Otitis media with effusion and S-carboxymethylcysteine and/or its lysine salt: a critical overview.

An overview of the placebo-comparative articles retrieved by a literature search on Medline - Embase - Biosis data banks from 1972 to 1993 was performed to evaluate the therapeutic relevance of the medical treatment with S-carboxymethylcysteine (SCMC) and its monohydrate lysine salt (SCMC-LYS) in patients with otitis media with effusion (OME). Ten original published studies were reviewed by an independent physician who assessed their quality by standard nine-items methodology. A meta-analytical approach was used to compare outcomes across all qualifying studies. Because of the heterogeneity of clinical endpoints, a new outcome measure was defined, i.e. overall clinical improvement, which consisted of the number of patients with complete resolution of clinical signs and symptoms and no need for surgical intervention. The objective evaluation criteria of normalisation of tympanogram was an additional end-point. Potential confounding variables such as eligibility criteria, treatment protocol and study design of the six methodologically complying studies were statistically homogeneous.

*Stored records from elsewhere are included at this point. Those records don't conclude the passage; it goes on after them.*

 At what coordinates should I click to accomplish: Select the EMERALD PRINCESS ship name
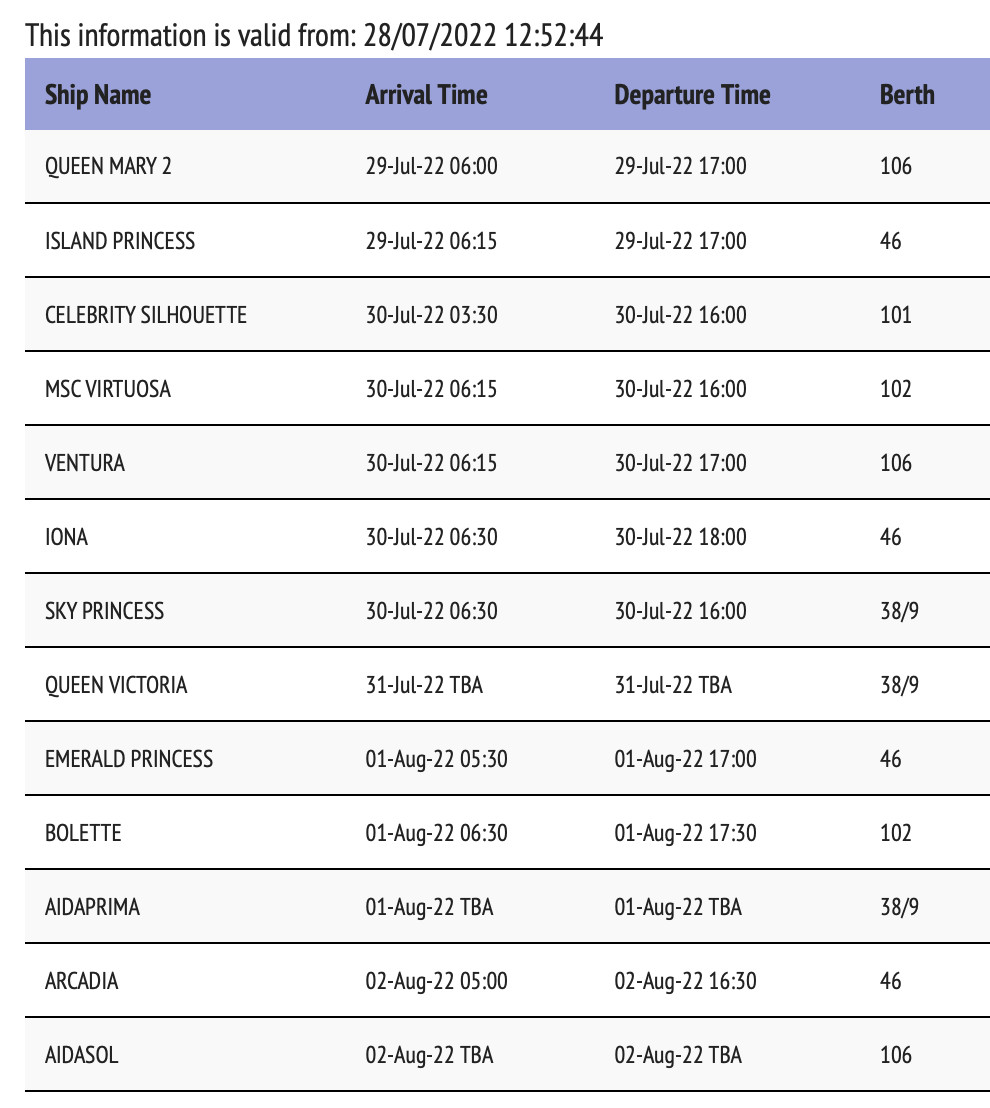tap(129, 759)
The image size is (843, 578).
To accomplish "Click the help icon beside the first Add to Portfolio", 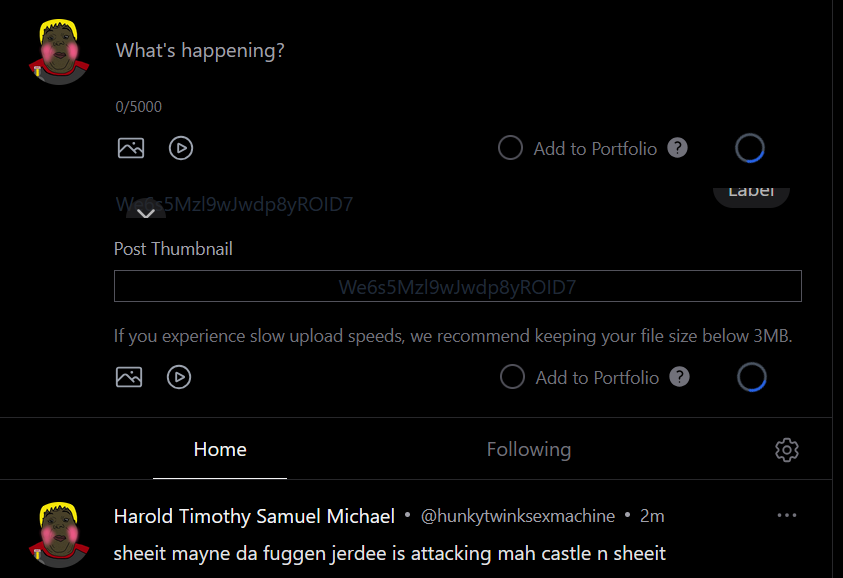I will click(x=677, y=148).
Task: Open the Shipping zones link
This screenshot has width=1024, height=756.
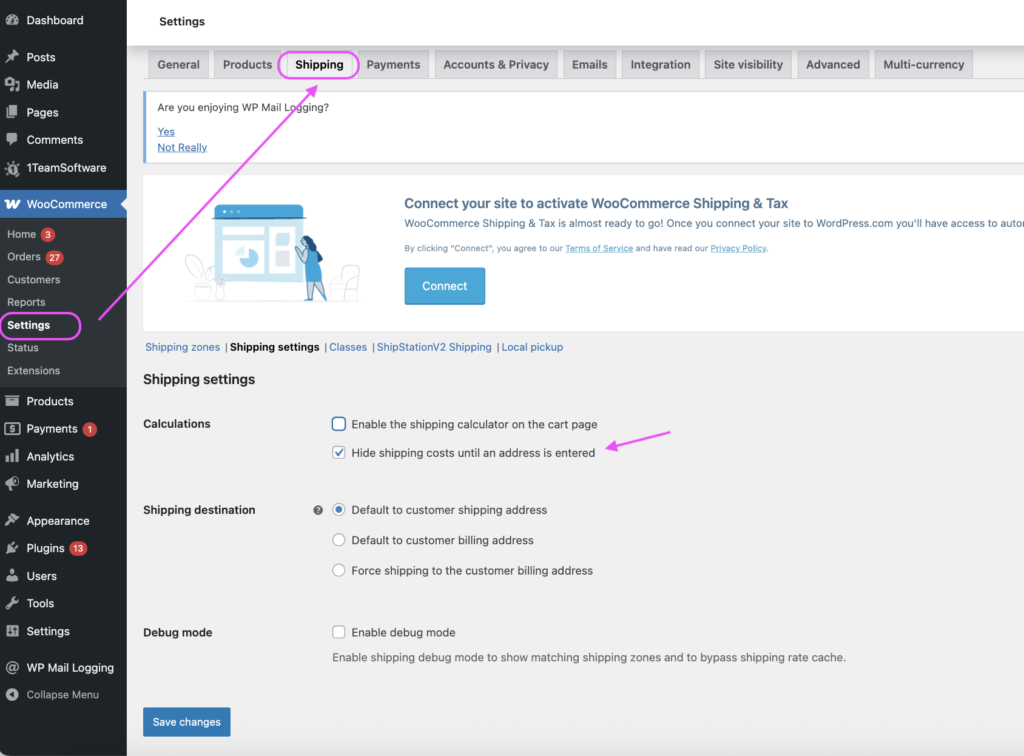Action: point(182,347)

No association was found between treatment effect-size and publication date or patients' age. Outpatients with disease duration of < 6 months, not previously treated, with bilateral ear involvement were included in the studies; half of them presented hyperplasia or hypertrophy of the pharyngeal or the adenoid tissue. Out of 483 patients, 430 (89%) terminated studies and were evaluable. Results from this meta-analysis indicate that patients with OME receiving oral SCMC/-lys benefit from the medical treatment to the extent of avoiding surgical intervention approximately 2.31 times more often than similar patients receiving placebo (ratio of active drug to placebo-effect on overall clinical improvement: 2.31; C.I. 1.28-4.20, P < 0.01) and attain reversion to normal of the tympanogram at an extent close to statistical significance (odds ratio: 2.25, C.I. 0.97-5.22, P = 0.058). In conclusion, the use of this new methodology for the evaluation of the mucoactive drug effect in OME has shed light into methodological pitfalls of clinical trials to date and underlines the need for agreed outcome measures, which may modify medical policy, which addresses more and more often to symptomatic treatment.